Akshay Chougule, a biologist working with large data sets, wrote a blog post about Useful Unix commands for exploring data, showing ways to “query” comma-delimited plain text data sets with common shell commands. We thought it’d be interesting to do a similar article using ReQL in the Data Explorer, showing how it can be used for ad hoc queries.
Akshay created a fictitious data set of movies; we’ll use data from the IMDb Top 250. (Note that we captured this on August 26, 2014, so the data will likely be different if you check it now.) The plain-text data from IMDb isn’t in any format, but we’ve turned it into a JSON file available at http://rethinkdb.com/sample/top-250-ratings.json. (For the record, we converted it to a tab-delimited file first, used rethinkdb import
to get it into a database, fixed the column types and re-exported it. See Importing your data for details.)

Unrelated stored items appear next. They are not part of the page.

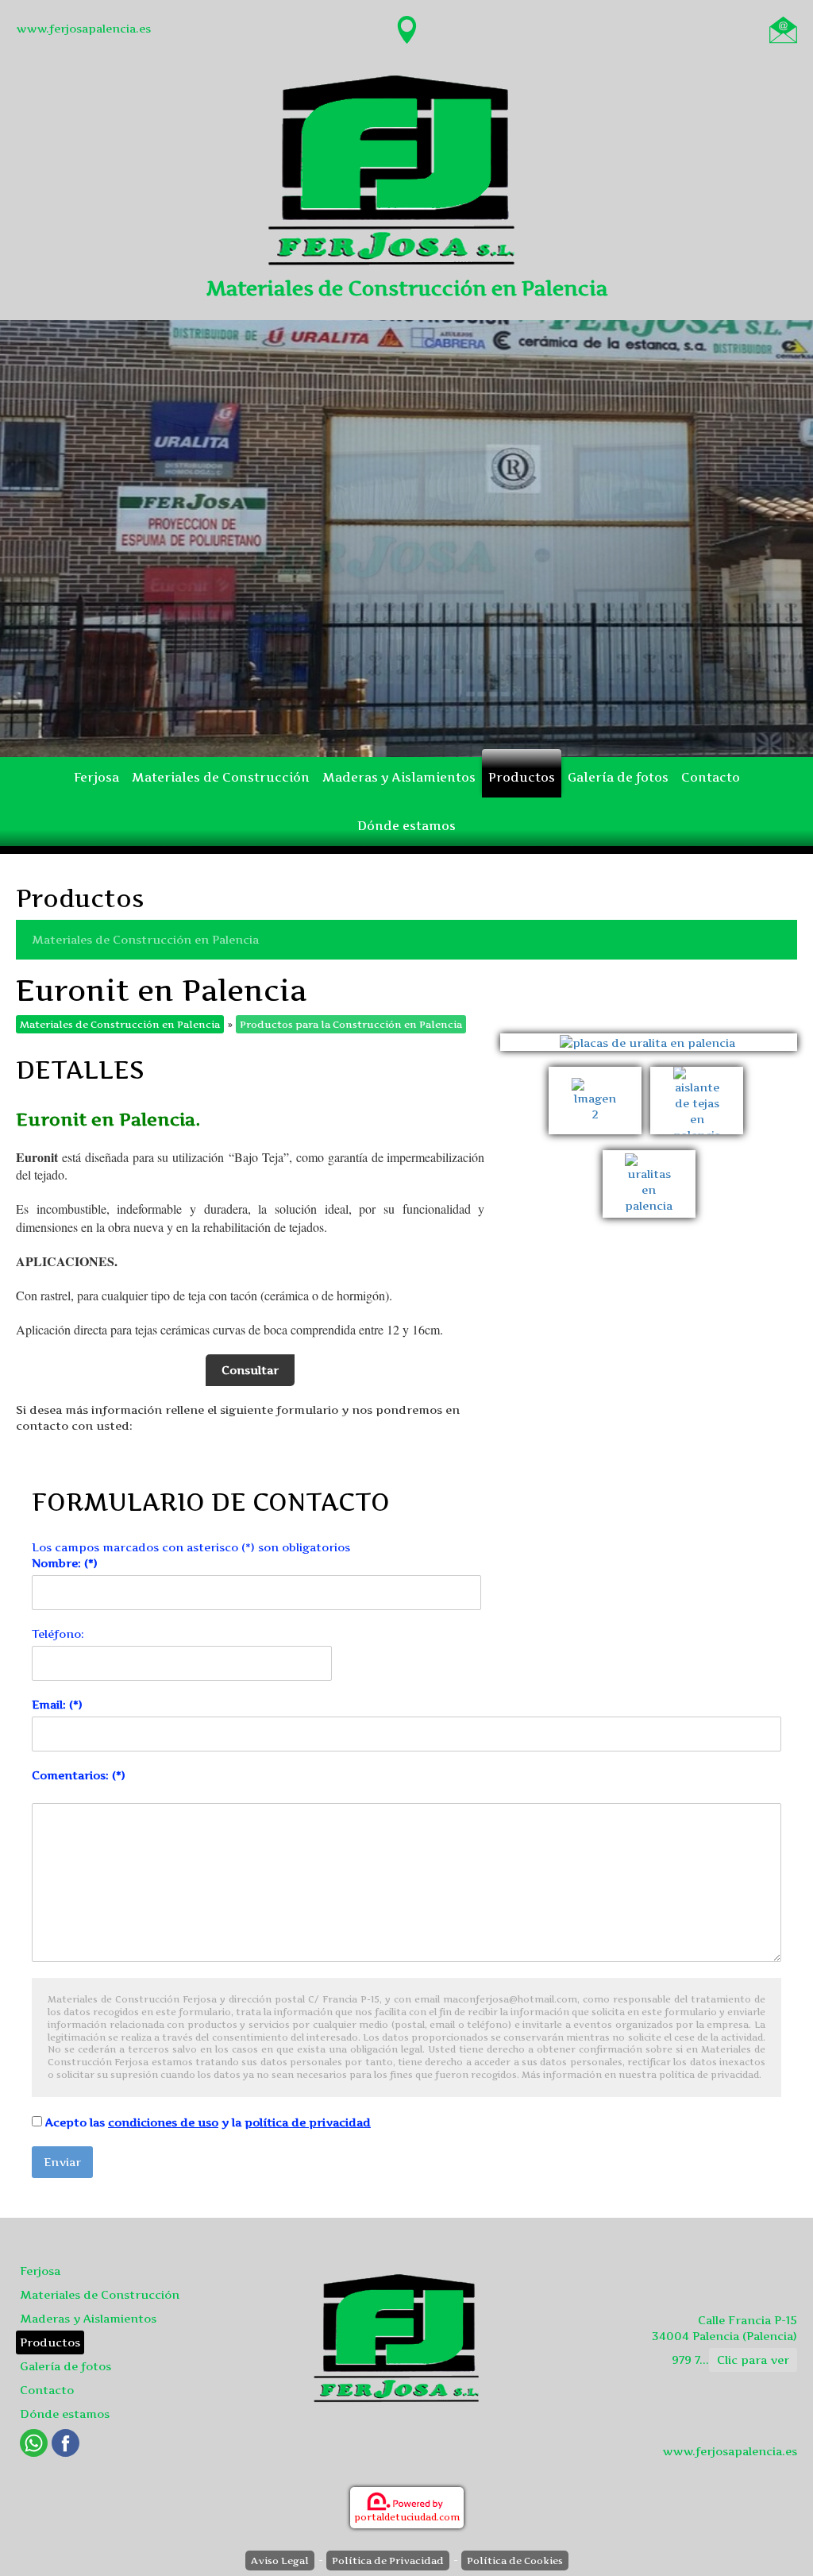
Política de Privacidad (388, 2560)
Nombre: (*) (65, 1563)
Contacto (710, 777)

Since it’s available online, you can import our sample data set just by creating a table and importing it with http. Just execute these commands directly in the Data Explorer.
r.tableCreate('movies');
r.table('movies').insert(r.http('http://rethinkdb.com/sample/top-250-ratings.json'))
The Data Explorer will return information about the inserted rows.
{
"deleted": 0 ,
"errors": 0 ,
"generated_keys": [
"bbf81f4d-2a6d-40bb-9b5d-b6e288cc8795" ,
"0d6054f4-12b0-4c2e-b221-881441c779c4" ,
...
] ,
"inserted": 253 ,
"replaced": 0 ,
"skipped": 0 ,
"unchanged": 0
}
The table created has six fields: an automatically generated primary key (id
), rank
(the IMDb rank, 1–250), rating
(on a 1–10 scale), title
, votes
, and year
.
So we can see IMDb’s number one movie with filter({rank: 1})
:
r.table('movies').filter({rank: 1})
[
{
"id": "bbf81f4d-2a6d-40bb-9b5d-b6e288cc8795" ,
"rank": 1 ,
"rating": 9.2 ,
"title": "The Shawshank Redemption" ,
"votes": 1262930 ,
"year": 1994
}
]
(“Shawshank” has been the most-loved movie on IMDb for many years. Take that, Orson Welles.)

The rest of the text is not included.